Thursday, October 30, 2008

Climate economics

As SAGE is preparing a new encyclopaedia on green politics, I have been commissioned to write the article on “sceptical environmentalism”. With a maximum word count of 1500 and a deadline in early February, it is not an urgent task, yet I have spent the last days doing some preliminary research. Only a few months ago, the journal Environmental Politics published an extensive literature survey of the topic, revealing that of 141 environmentally sceptical books published between 1972 and 2005, 92 percent were linked to different conservative think tanks.

That being noted, I would nonetheless maintain that there is room for a valid criticism of mainstream green thinking, not to mention its more radical incarnations. However, unlike the junk science espoused by so called “climate sceptics”, the issue should not be whether the environmental problems are real, but rather what we are to do politically about them.

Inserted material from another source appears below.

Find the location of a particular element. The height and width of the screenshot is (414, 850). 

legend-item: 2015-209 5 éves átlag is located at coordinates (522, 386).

Most cost benefit analyses of global environmental change, such as the ones championed by Bjørn Lomborg, assume a known probability distribution for each uncertain outcome or parameter. However, as Martin Weitzman has argued in a recent contribution to the economic theory of climate change, we are inferring these probability distributions from a limited amount of empirical information. Instead of assuming a normal distribution with thin tails we should assume one with fat tails, including some truly ominous estimates. With no firm upper bound on the possible damages, it seems as if we have not correctly valued the risk of catastrophic climate change. On the other hand, given the technological advances of the last centuries, mainstream economists may also incorrectly have underestimated the “other side of the equation”, as in what exactly can be achieved by (democratically guided) scientific and technological progress over time.

It is uncontroversial to say that technological change is poorly understood in economics. Though economists may (perhaps) be able to estimate how a new cell phone model may contribute to economic growth in one country they can say nothing of how “breakthrough technologies” such as nuclear fusion would impact our civilization. Yet, given the deep uncertainty of both risks and possibilities in the century ahead, it seems urgent to “insure” ourselves against the worst possible outcomes, arguably by investing sufficient resources to open up advanced technological paths to environmental sustainability.